3 Americans Win Nobel Prize In Medicine For Uncovering The Science Behind Our Biological Clocks

A trio of American scientists was awarded the Nobel Prize in physiology or medicine for revealing the mechanisms of the cellular clock that regulates biological changes in complex organisms across a 24-hour span.

Working at Brandeis University in the 1980s, Jeffrey C. Hall and Michael Rosbash uncovered the genetic basis of circadian rhythms in fruit flies.

Michael W. Young collaborated with Hall and Rosbash from Rockefeller University to isolate the key gene, which had been named “period” by scientists who had surmised its existence.

Hall, Rosbash and Young would go on to discover a variety of genetic and cellular mechanisms that keep the circadian clocks of living things ticking in sync with the Earth’s daily rotation.

Rosbash remains on the faculty at Brandeis University in Waltham, Mass., where Hall is a professor emeritus of biology. Young is still at Rockefeller University in New York City.

For some years, a team led by Hall and Rosbash competed against a team led by Young to be the first to clone the genes the group discovered.




But the threesome, now friends, have been widely recognized as the co-discoverers of the genetic mechanism underlying the circadian clock in complex organisms.
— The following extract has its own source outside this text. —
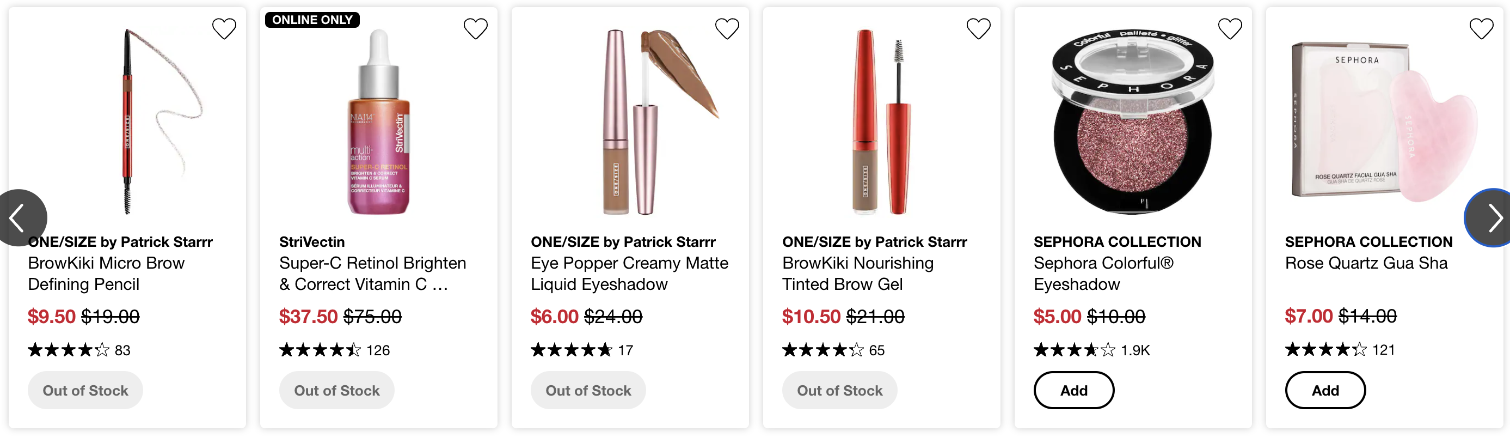
Task: Open BrowKiki Nourishing Tinted Brow Gel link
Action: click(858, 274)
They were awarded the Hong Kong-based Shaw Prize in life sciences and medicine in 2013, an honor that may have paved the way for the Nobel Committee’s recognition.

The work honored Monday sheds light on how all multicellular creatures undergo regular changes in body temperature, hormones, metabolism and behavior that keep time with different phases of the day.

While the scientists conducted much of their pioneering work on fruit flies, the circadian clock is a powerful factor in human health as well.

It helps explain how jet lag and other disruptions to our evolved cycles of sleeping and waking can wear us down and contribute to disease.

Their research has laid the foundation for research into how the time of day influences everything from the way we think to how our bodies store calories or respond to medications.

In a world that’s open for business 24/7, research has shown that people who try to defy their circadian rhythms will eventually come up against the biological limits of their cells’ internal clocks.

Since the seminal discoveries by the three laureates, circadian biology has developed into a vast and highly dynamic research field, with implications for our health and well-being,” the Nobel committee said in its announcement Monday in Stockholm, Sweden.

Dr. Francis S. Collins, director of the National Institutes of Health, said the trio’s work “is informing treatments for sleep disorders, obesity, mental health disorders, and other health problems.” The NIH has invested more than $30 million in their studies.

The work also underscores the sustained influence of our common environment on creatures up and down the evolutionary ladder.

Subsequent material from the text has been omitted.